Mr. Young upgraded to a freezer that cost about $3,000. He uses it to store ultrapremium coffee from Panama, Yemen and Costa Rica. Preserving it in a freezer just for a year would be a success. Mr. Young says unroasted beans typically start to degrade after six months, even if stored in a climate- and humidity-controlled warehouse.
George Howell, who runs his namesake coffee business in Boston, has about 200,000 pounds of unroasted beans in a warehouse used for frozen food. He also has several ice-cream freezers in his roastery to keep the more expensive beans, including a Guatemalan variety harvested back in 2012.

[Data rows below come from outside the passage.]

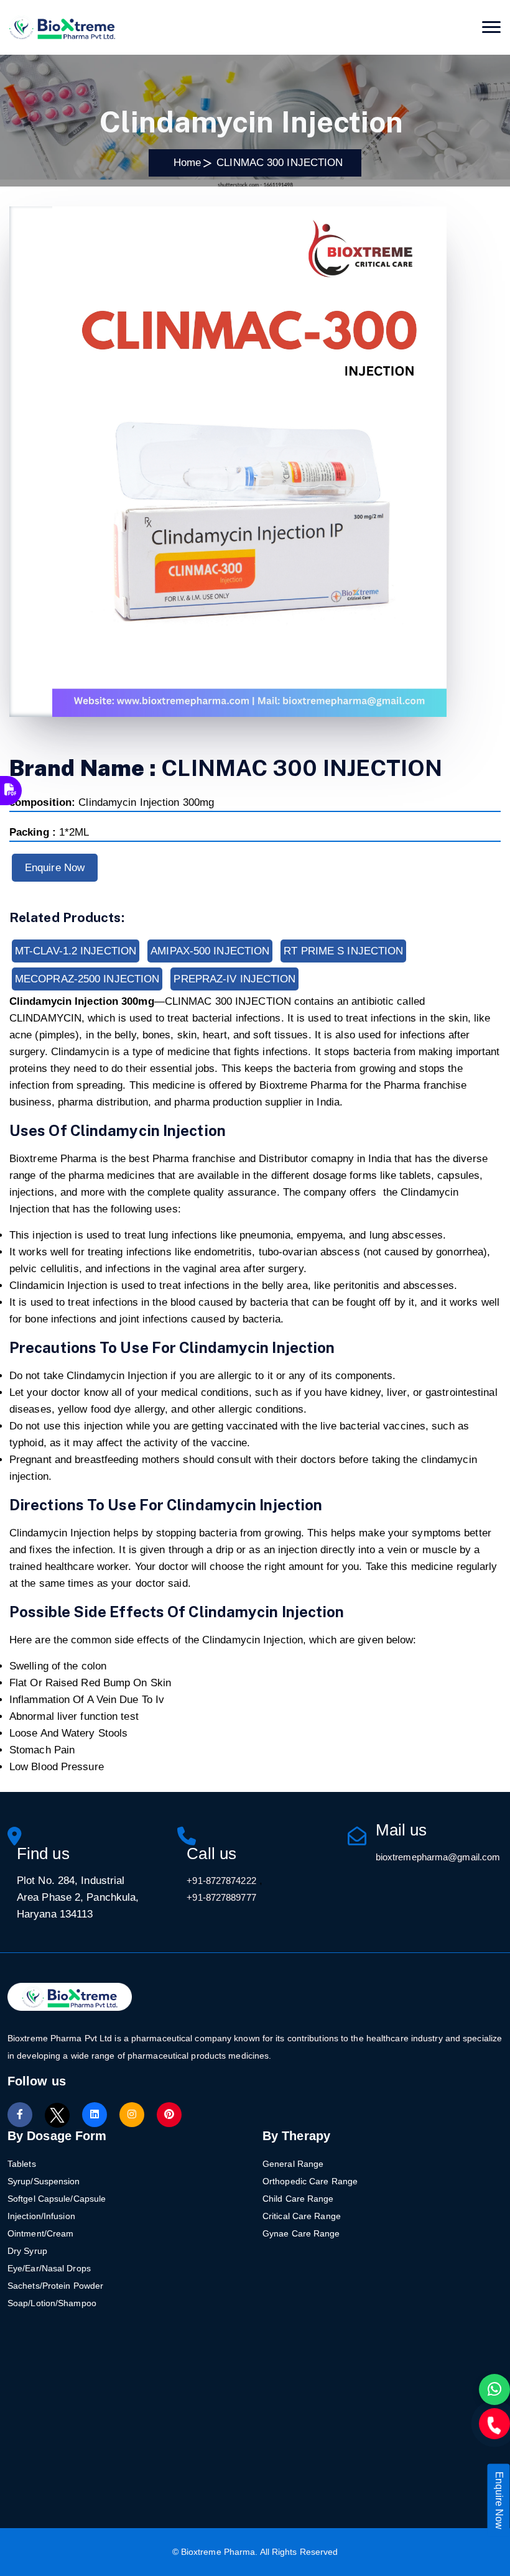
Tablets (21, 2164)
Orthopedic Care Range (310, 2181)
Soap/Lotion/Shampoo (51, 2303)
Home (184, 163)
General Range (292, 2164)
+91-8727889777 (221, 1897)
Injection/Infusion (41, 2216)
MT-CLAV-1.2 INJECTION (75, 951)
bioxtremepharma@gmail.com (438, 1857)
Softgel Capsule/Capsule (56, 2199)
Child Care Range (298, 2199)
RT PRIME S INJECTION (343, 951)
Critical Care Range (301, 2216)
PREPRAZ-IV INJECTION (234, 979)
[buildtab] (62, 27)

Still, Mr. Howell says about 10% of his frozen beans still degrade, probably because the beans weren’t properly dried after harvest.
“This has all been trial and error and just following what works,” he says. “We’re not scientists.”
Mike Cracknell, managing director of Vertue Coffee Roasters in Melbourne, tried freezing roasted coffee beans in a sandwich bag in his freezer at home. He says the coffee ended up tasting like rotten fruit. Subsequent experiments with a vacuum seal yielded better results, but he doesn’t think freezing beans will become standard practice for most roasters and cafes.
“It’s over-engineering,” he says. “When the majority of people might be enjoying their large cappuccino or their regular flat white with one sugar, there’s no need to do that.”
Such skepticism isn’t stopping some cafes. Customers at a new Sydney cafe run by ONA Coffee can order from what cafe manager Isaac Kim calls the “reserve menu.” The beans, already roasted, are stored in a freezer in single-serve, vacuum-sealed packs. Some coffee beans peak in flavor about 10 days after roasting and may start to degrade around the two-week mark, Mr. Kim says.
Carol Leong, who stopped by the ONA cafe with friends recently, said it was the first time she saw a barista take beans out of a freezer. “Just then I saw it and I was like, whoa, that’s pretty cool,” she said.
Ms. Sproule, from Tim Adams Specialty Coffee, didn’t win the Australian coffee championships, but she swears by her dry-ice technique. For optimal grinding, she says, she likes to get the beans to at least 58 degrees below zero.
At that temperature, she explains, “you get less fines and less boulders, and more like a shattered, uniform particle size.”
The winner of the contest was Matthew Lewin, who works at ONA. He said he used a portable freezer to chill his beans. At the main roasting facility in Canberra, Australia’s capital, ONA is looking to build a walk-in freezer.